In my column from May 1996, "The Cost Of Not Knowing Your Costs," I challenged contractors to prove that they could make money and provide decent income and benefits for employees at the PHC service industry's prevailing labor rates of $50-55 an hour. I got no takers, although Paul Swan sent me an interesting letter. It pointed out that many contractors who charge extra for travel time are billing for more labor hours than they actually put in.
"The way that PHC companies can 'get by' on $55-an-hour rates is that they work their employees 10 hours a day," wrote Swan. "Additionally, they charge 'portal-to-portal' so that out of the 10 hours they can 'bill' eight hours. At $55 an hour, figuring their actual billable hours are at 4.5 per day, they are in truth charging almost $110 per 'billable' hour."
Interesting observation. This enables time and material contractors to approach pulling in the revenues they need to earn a decent living for themselves and employees. Yet it supports my point that it is all but impossible to run a modern, sophisticated business at prevailing hourly labor rates. Travel charges and "first half-hour" premiums amount to surcharges that boost the average rate above what the company claims it to be. Under a time and material format, however, consumers end up comparing apples to apples, which is why I remain convinced that flat rate is the only way to go.
Futile SearchIn any case, I am still waiting for one of my critics to show me a profit and loss statement -- anonymously if they prefer -- showing how they can be profitable at $55 an hour while still covering costs and providing decent wages and benefits. (I use $55 an hour as a benchmark for the going rate in most urban areas of the country. It is higher in some cities and lower in others, but $55 seems to be the national average.)
Meantime, I did a search of my files of hundreds of contractor P&L statements to see if I could find one that fit that bill. Not a chance. What I did find, however, was an interesting statement dating back to 1990, shown on the next page, of a colleague from Contractors 2000 who was on the verge of bankruptcy before he saw the light.
This contractor actually charged $65, significantly above the prevailing rates in his market at the time. Let's take a look at his statement.
First thing to notice is that it is a typically barren P&L statement, devoid of much useful information. It shows a total sales that year of $149,308 and cost of sales amount to $95,267, but with no breakdown of labor, materials, permits and anything else that might have gone into direct costs. Expenses are presented in broad terms without enough detail. Nor are there any percentages broken out so the contractor can compare expense ratios from year to year or with industry averages.
Slave WagesUnder officers' salaries we have $43,300, which is what the contractor was paying himself. This is in line with the average compensation for PHC contractors, as determined by the Robert Morris Associates financial benchmark reporting firm and PHC industry surveys.

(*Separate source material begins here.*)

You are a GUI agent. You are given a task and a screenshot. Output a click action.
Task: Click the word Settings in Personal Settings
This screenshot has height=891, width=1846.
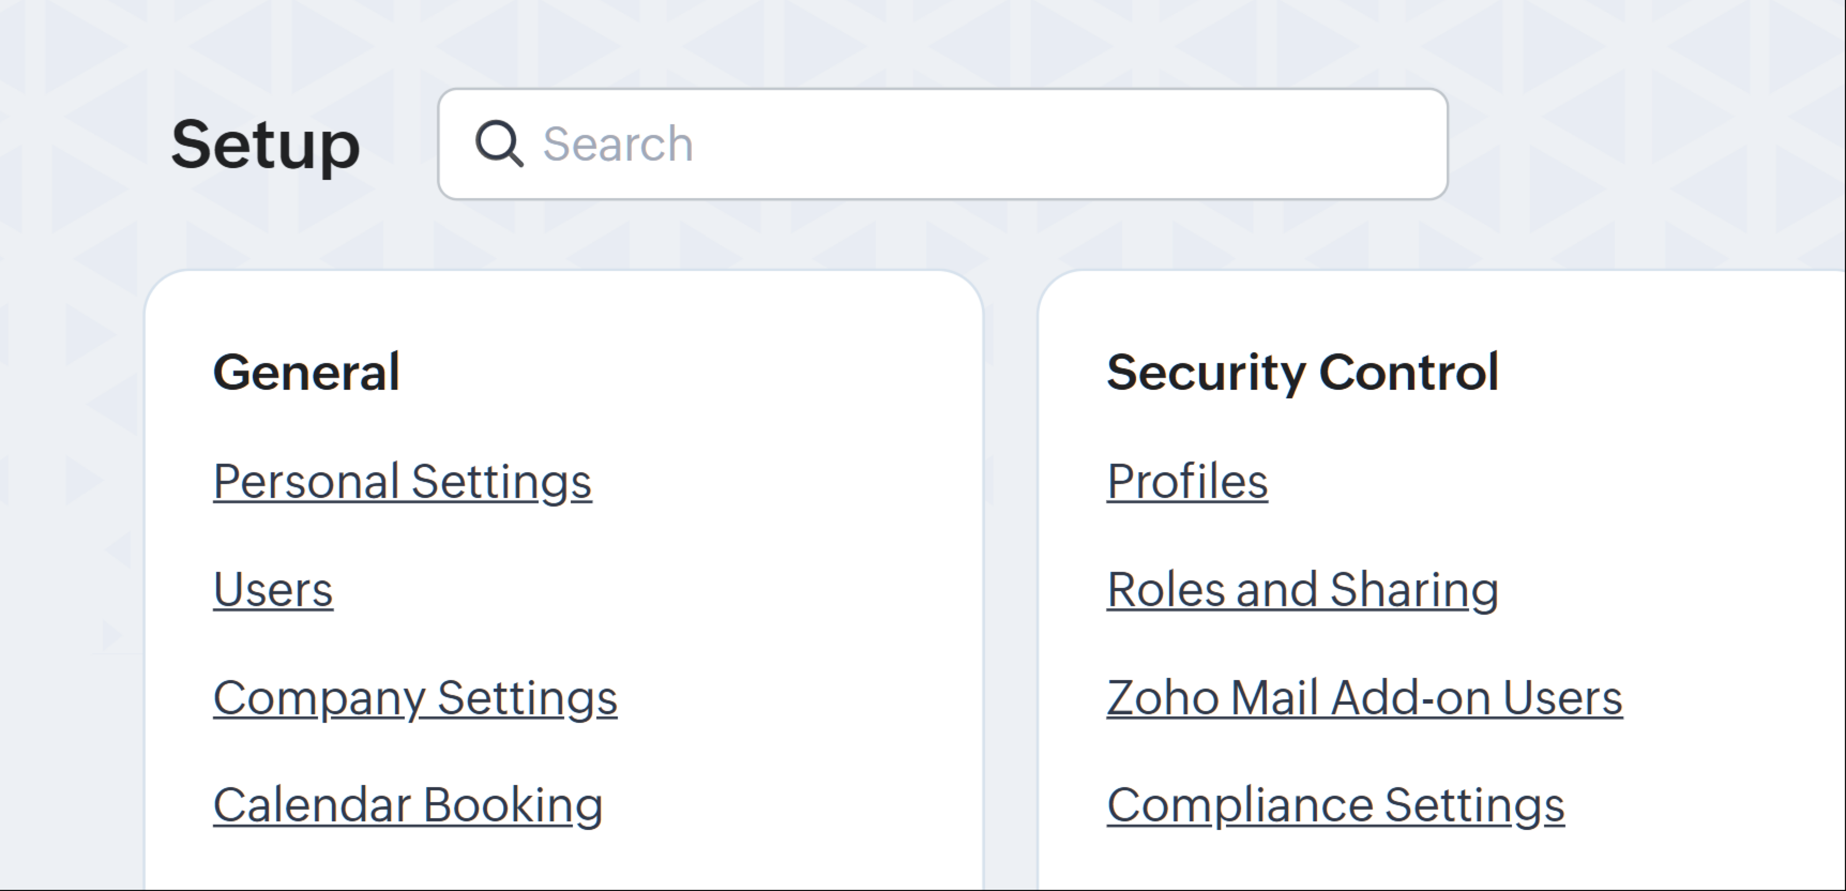[x=502, y=481]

Note the next line for "Office Salaries." This pertained to the contractor's wife, who earned the royal sum of $4,725 for her role in running the business. This, too, is typical of the slave labor mentality of many small shop owners.
Combined, they earned around $48,000 that year. My guess is that they could have made significantly more money with 40-hour jobs working for somebody else.
Not only that, they also likely would have ended up with some health care and other benefits. Look again at the P&L. Nowhere do we see expenditures for profit sharing and medical coverage, because they did not exist. Once again, this is so sadly typical of the state of our industry. The only thing this contractor had in surplus back in 1990 was long hours of work that goes with being an entrepreneur, whether you earn good money or not. As the "main man" in the field as well as the office, this contractor put in more than 3,000 hours of work that year.
Another thing wrong with this statement is that the contractor operated out of his home, but did not charge any rent for the use of his personal facilities. So many contractors think they have no overhead because they operate from their residences. But they use up living space unavailable for other purposes. The customer ought to compensate them for that.
At least this contractor did have the good sense to charge for utilities. Many people who operate from their homes don't even do that.
Headed For BankruptcyLooking down the statement, we see that this company was in a lot of trouble, suffering a net loss for the year of $41,213. That took a huge bite out of the contractor's retained earnings of $44,409 that existed at the beginning of the year. The contractor, now a good friend, was on a beeline for Chapter 7 bankruptcy.
He has since turned his business and his life around thanks to a new outlook and sensible business practices. After attending one of my "Business of Contracting" seminars he crunched his numbers, turned to flat rate pricing and joined Contractors 2000.
The company is now 26 years young (amazing they were able to stick it out that long) with the founder still at the helm. It is a union operation, employing three field journeymen paid by the hour with medical coverage, a pension plan, paid vacation and other benefits not customarily paid by nonunion PHC firms.
The owner and one other person make up the office staff, and they're getting paid commensurate with their talents and efforts. His company was recognized as one of the top 10 financial performers within Contractors 2000 in 1996, and their current P&L statements are a far cry from what they were in 1990.
Greedy? Rip-offs? No, they have finally come to their senses and begun pricing their services in a way that covers their costs and rewards them fairly for all the risk and hard work they put into the business.
It can be done, and it ought to be done.